The Israeli firm Cellebrite, which provides digital forensics tools and software to help law enforcement access mobile phones in investigations, has had its firmware and software leaked online.
Yes, you heard that right. Cellebrite’s most sensitive in-house capabilities have been made public by one of its products’ resellers, who is now distributing copies of Cellebrite’s firmware and software for anyone to download.
The apparent reseller is McSira Professional Solutions, which hosts software for various versions of Cellebrite’s Universal Forensic Extraction Device (UFED).
UFED is one of the company’s key products that help investigators bypass the security mechanisms of mobile phones, especially iPhones, and extract all data and passwords from them.
For the Cellebrite’s hand on iOS devices, you can watch the 2015 YouTube video (below), which demonstrates one of the company’s products that unlocked the iPhone device in few hours.
Download Links to Cellebrite’s Key Forensic Product
McSira is allowing anyone to download the firmware for the UFED Touch and UFED 4PC (PC version). The company is also hosting copies of UFED packages for different mobile phone brands, including Apple, Samsung, Blackberry, Nokia, and LG.
Besides this, McSira is also hosting copies of Cellebrite forensic software, such as the UFED Phone Detective, UFED Cloud Analyzer and Link Analyzer, which allows investigators to analyze seized data further.
McSira is likely offering these download links for firmware and software files so that its customers – which, according to its site, are "police, military and security agencies in the E.U. and other parts of the world" – can conveniently update their hardware to the latest version.
However, the company opened doors for researchers, hackers, and its competitors to download these leaked files, reverse-engineer them, and figure out how Cellebrite’s tools break into mobile phones.

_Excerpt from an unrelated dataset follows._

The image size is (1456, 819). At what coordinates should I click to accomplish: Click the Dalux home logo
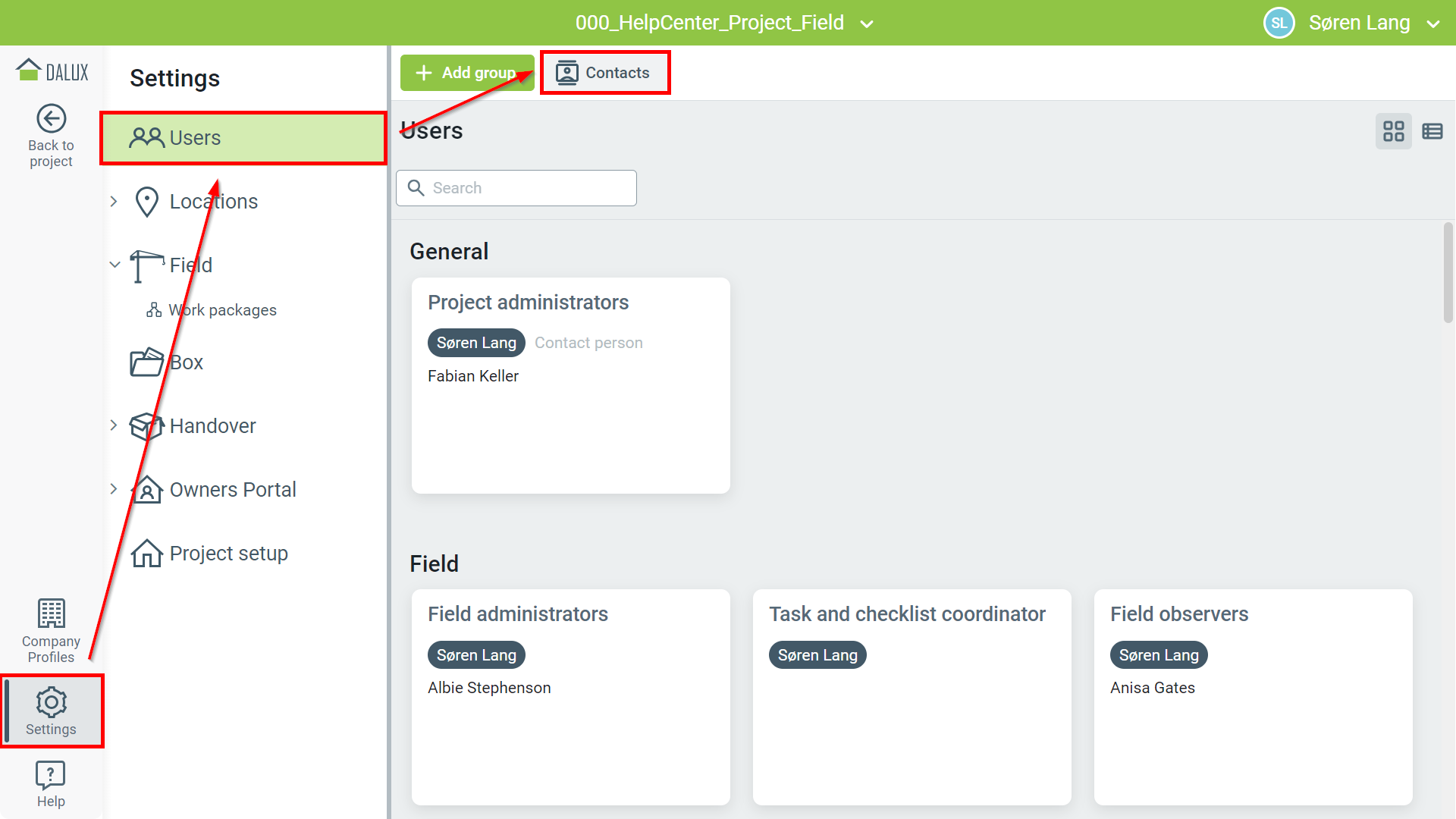[52, 71]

Researcher Started Examining leaked Software and Firmware
According to Joseph Cox, freelance security journalist for Motherboard, an unnamed researcher has already started examining the leaked files to disclose the kind of exploits Cellebrite uses to bypass even strong security mechanisms on mobile phones, as well as weaknesses in the implementation of affected phones that could be fixed.
Another researcher Pedro Vilaça from SentinelOne said he already cracked some of the Cellebrite software and ran it against an old iPad, though he said he needed to explore the leaked files more to understand the capability of those software better.

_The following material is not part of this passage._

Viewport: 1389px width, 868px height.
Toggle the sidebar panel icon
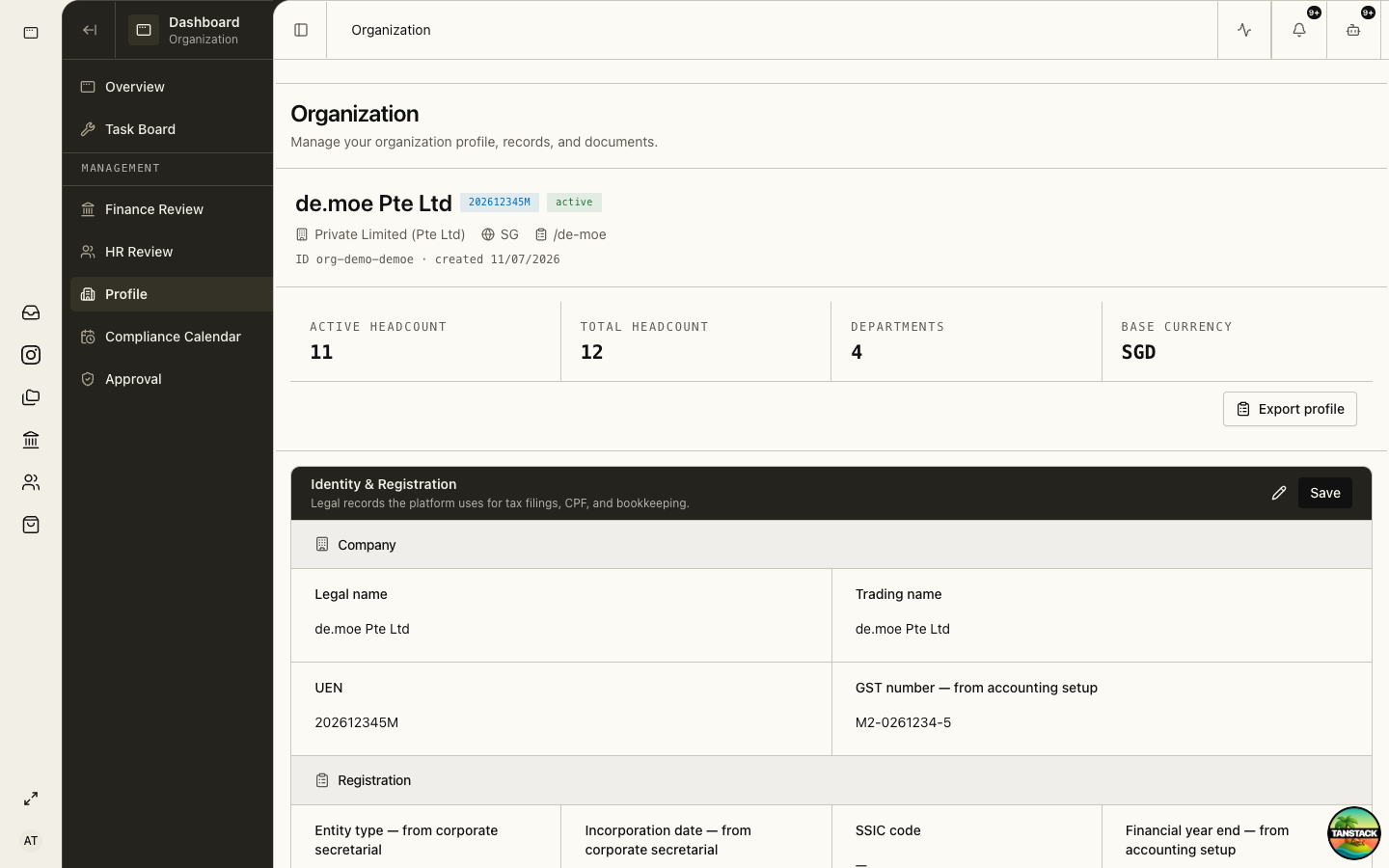301,30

"Doesn’t seem to be trying to exploit things but just data extraction," Vilaça told Motherboard. "For example, I’d to pair my device with iTunes for the logical extraction feature to work."
Mike Reilly, a PR firm representative that works with Cellebrite, said the McSira website’s links "don’t allow access to any of the solutions without a license key," meaning that downloaders need a key (code) given by Cellebrite or its reseller to run those software.
At the time of writing, McSira is hosting these files, but it is not clear how long the files will be hosted on its website.
McSira and Cellebrite have yet to comment on the matter.